RECORDS FOR THIS EXERCISE ::
......

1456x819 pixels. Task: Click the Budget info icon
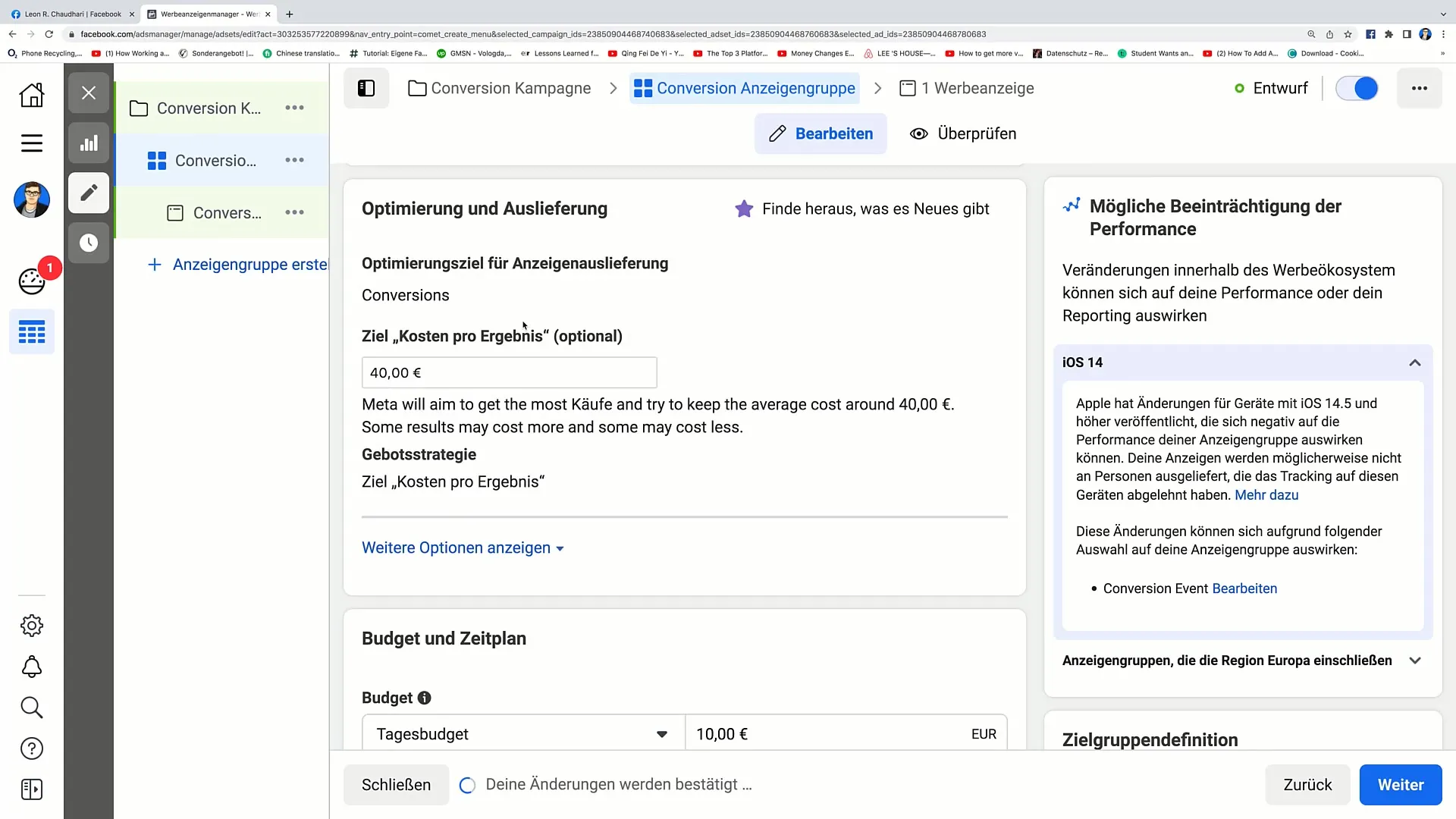click(425, 698)
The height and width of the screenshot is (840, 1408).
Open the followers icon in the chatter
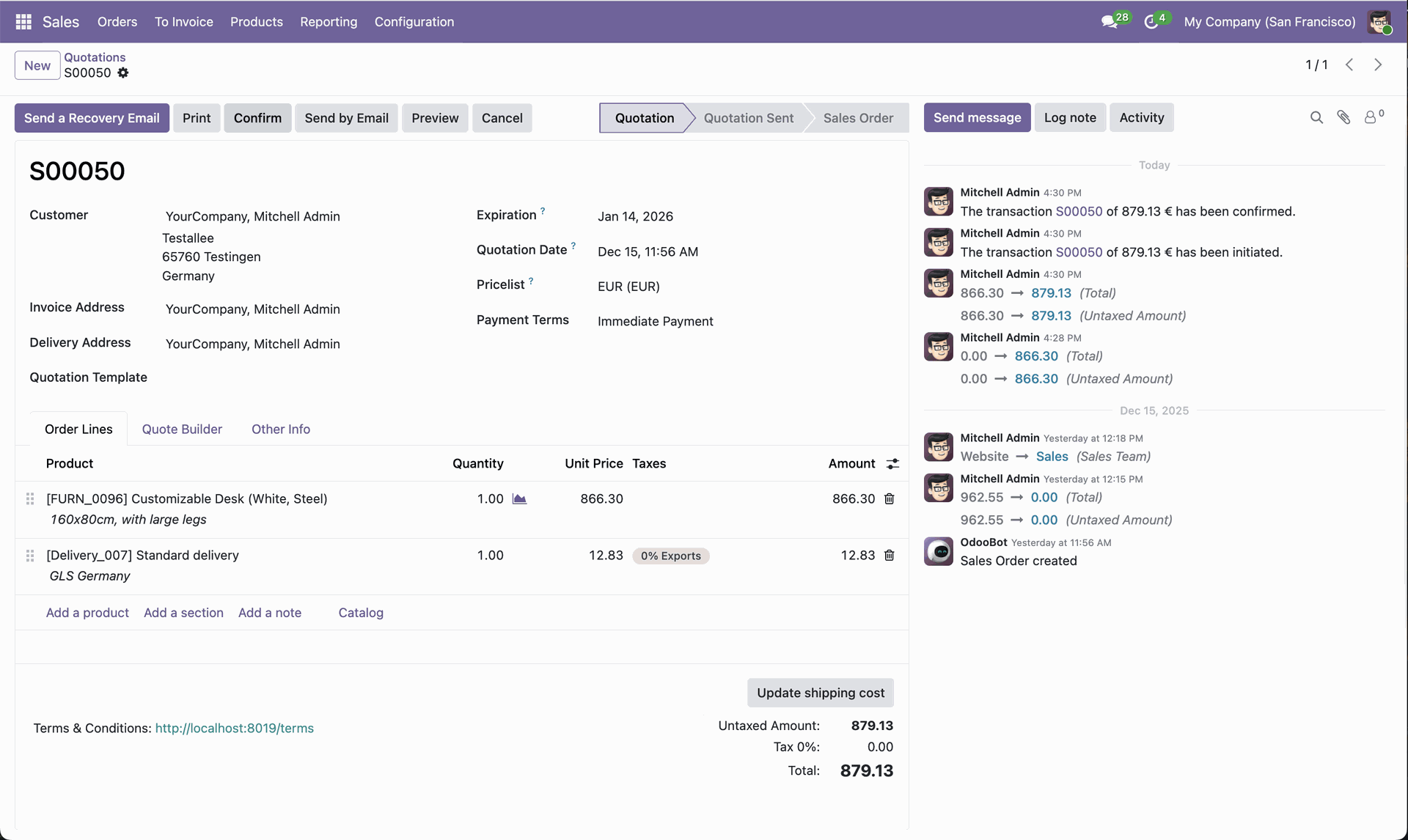1371,118
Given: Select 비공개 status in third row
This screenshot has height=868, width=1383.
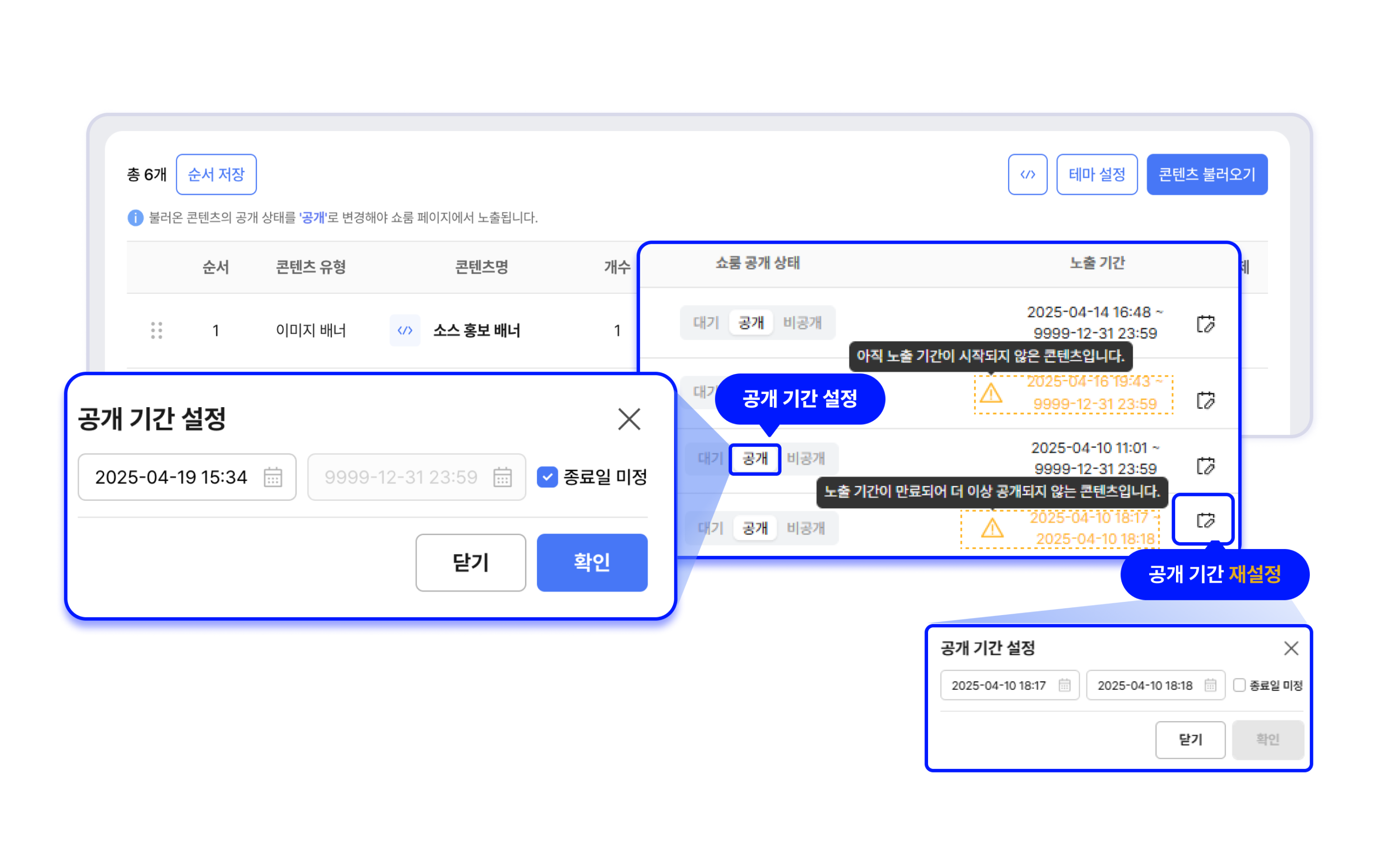Looking at the screenshot, I should [x=805, y=459].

......

WHAT YOU HAVE TO DO :: Exclude all pictures and reproduce exactly the lines from the one containing "The height and" through the final line of the entries above.

TASK RESPONSE ::
The height and width of the screenshot is (840, 1408).
Open the followers icon in the chatter
1371,118
Given: Select 비공개 status in third row
This screenshot has height=868, width=1383.
Looking at the screenshot, I should [x=805, y=459].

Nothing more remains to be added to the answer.